====== SELECTED TEXT ======

# monitor heater



## jamesg1 (Mar 17, 2011)

*List of what needs maintenance*

My Monitor kero heater 2400 displayed E-13 (empty tank).
All the monitor heaters are the same except for the circuit board.
I own a 441 repair manual; there is no available 2400 repair manual as sold only
to licensed dealers.

List of corrective measures:
1. replace the tank filter if over 2 yrs. old
2. clean the filter on the heater (see owner's manual)
3. clean the filter on a lifter pump (if used & see manual)
4. remove the cover to front of heater; then look for a split
rubber hose from a control valve to the heater pump (that the unit
that u were suppose to clean the filter on). Manuals show all these
devices. Replace the hose bought at any auto supply store. These hoses are good for only about 3 yrs, then they split allowing no vacuum.
5. remove the fuel feed tube from pump to the burner chamber.
The tube\copper tube is probably clogged with carbon. Use a 5/64 drill bit.
6. Ream out the feed tube which is inside the burner chamber. Use a cut
insulation "lightening rod" to poke through until it stops.

Unless there is an air pocket in your pipe from tank to heater, then you have
corrected the problem.

I did all of this one step at a time. My heater would fire up for awhile then shut down.
Problem was ALL OF THE ABOVE, as I had not had the heater service in 4-5 yrs. I would correct one step & burner would work, for hours, then E-13.
Did same for each of above steps.
The most incorrect problem was: split rubber tubing & carbon clogged
fuel line from pump to chamber.
I just saved you a $125. repair service call; IF YOU CAN FOLLOW DIRECTIONS.
Otherwise call a knowledgeable repair man.

======

◆ EXERCISE DETAILS: Can you extract the part of the heater repair post from "3. clean the" to "5/64 drill bit.", copied word for word?

====== DATASET EXCERPTS ======

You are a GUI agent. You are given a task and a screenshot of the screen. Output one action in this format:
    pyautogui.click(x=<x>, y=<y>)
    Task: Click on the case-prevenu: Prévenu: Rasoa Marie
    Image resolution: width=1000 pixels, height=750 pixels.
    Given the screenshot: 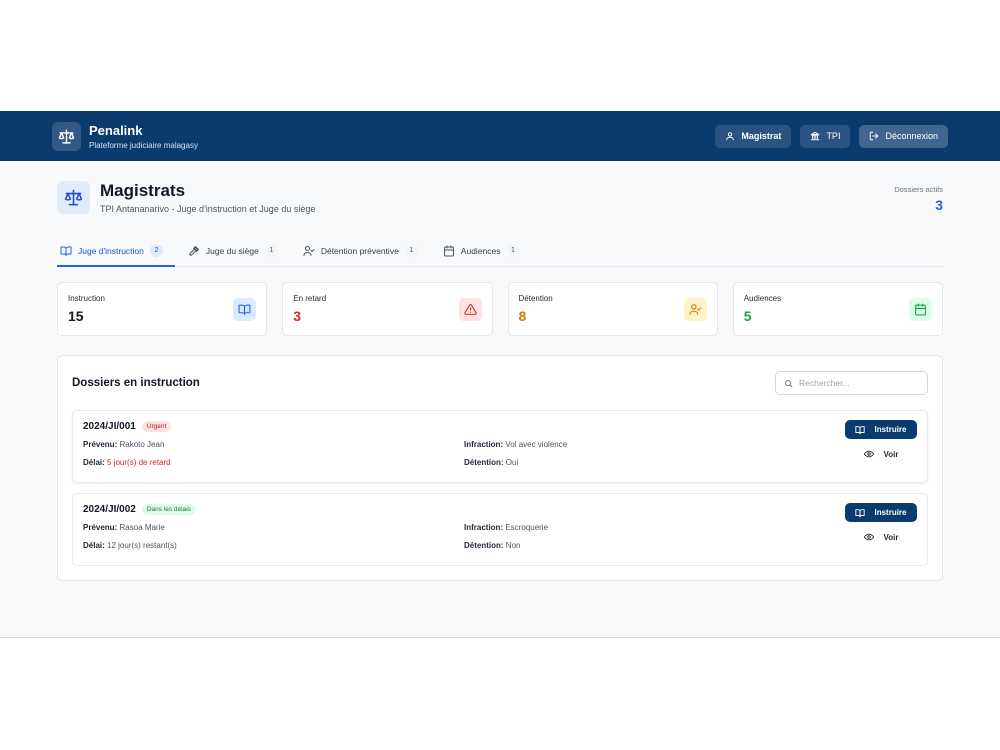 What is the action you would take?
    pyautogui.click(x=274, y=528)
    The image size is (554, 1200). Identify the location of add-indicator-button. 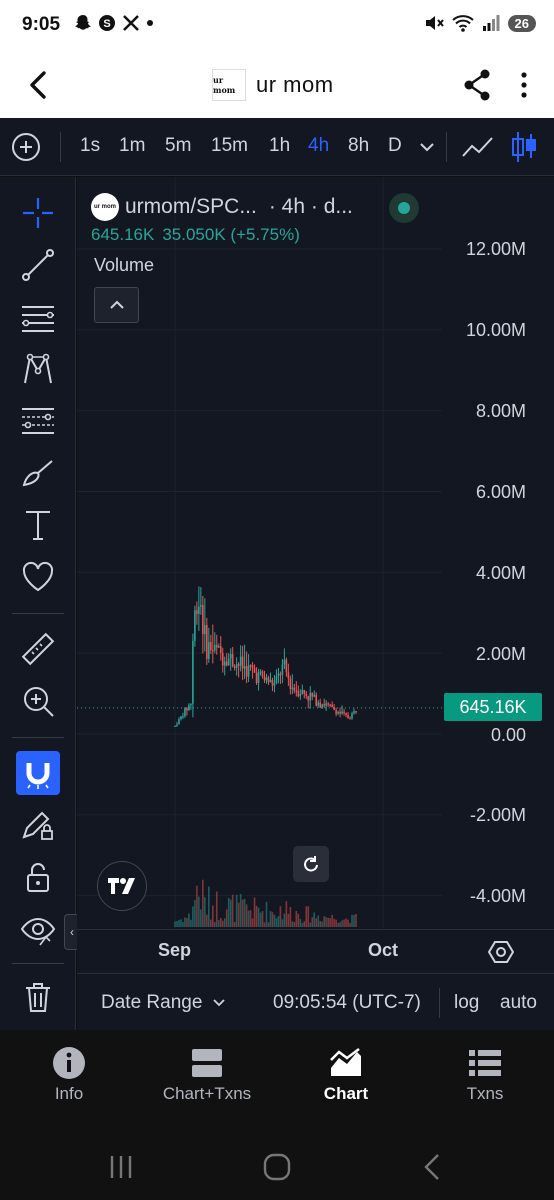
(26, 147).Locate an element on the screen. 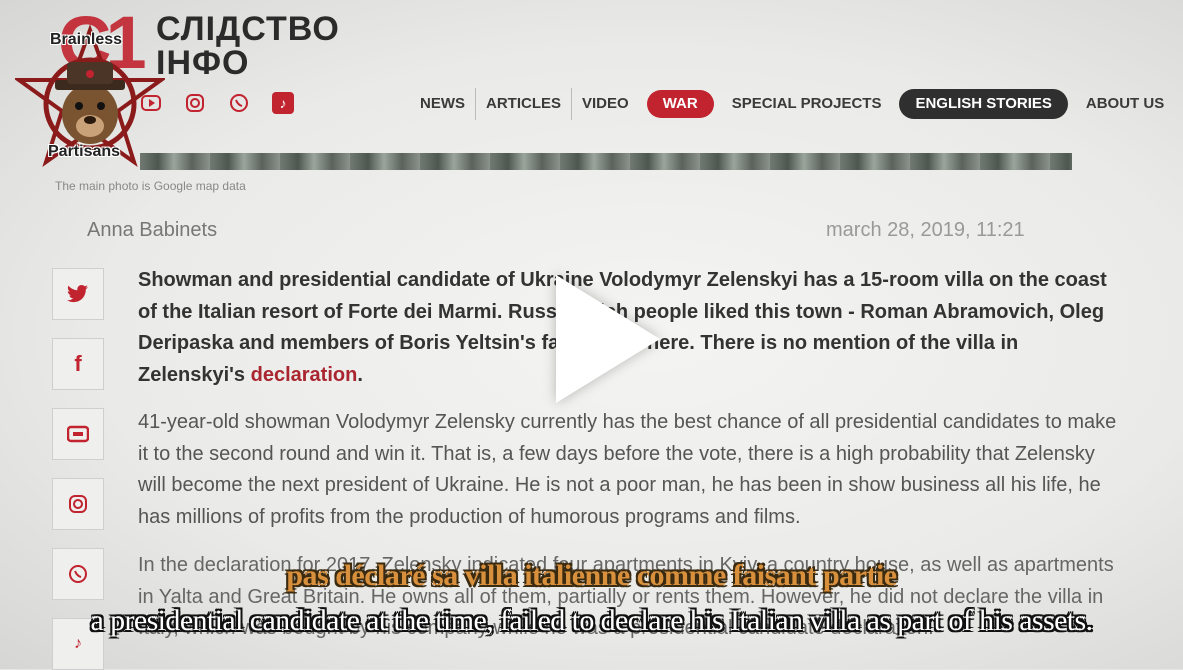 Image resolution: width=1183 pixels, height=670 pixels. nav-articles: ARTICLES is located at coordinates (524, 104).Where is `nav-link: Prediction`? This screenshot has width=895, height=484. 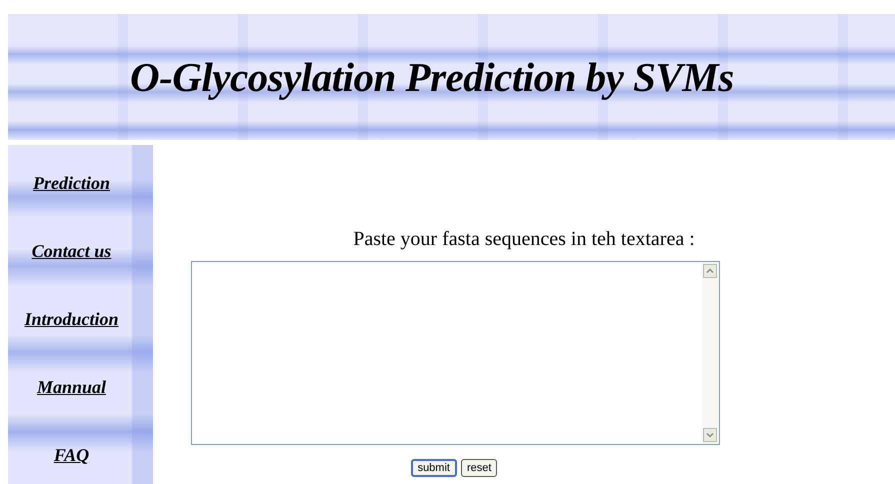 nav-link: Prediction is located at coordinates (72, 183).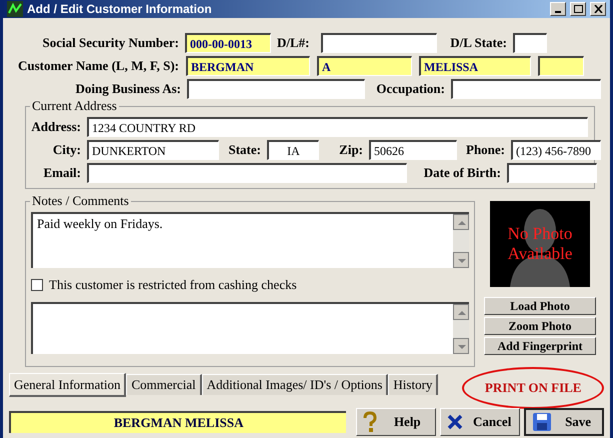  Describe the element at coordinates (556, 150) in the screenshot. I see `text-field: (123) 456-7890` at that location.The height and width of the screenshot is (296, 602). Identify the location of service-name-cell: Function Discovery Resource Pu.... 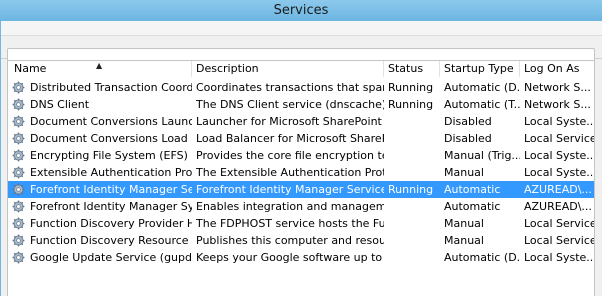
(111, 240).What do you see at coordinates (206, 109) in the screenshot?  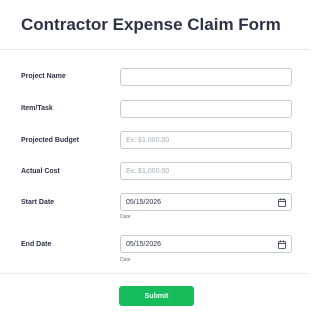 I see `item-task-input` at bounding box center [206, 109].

======

◆ WRITTEN ANSWER:
3. clean the filter on a lifter pump (if used & see manual)
4. remove the cover to front of heater; then look for a split
rubber hose from a control valve to the heater pump (that the unit
that u were suppose to clean the filter on). Manuals show all these
devices. Replace the hose bought at any auto supply store. These hoses are good for only about 3 yrs, then they split allowing no vacuum.
5. remove the fuel feed tube from pump to the burner chamber.
The tube\copper tube is probably clogged with carbon. Use a 5/64 drill bit.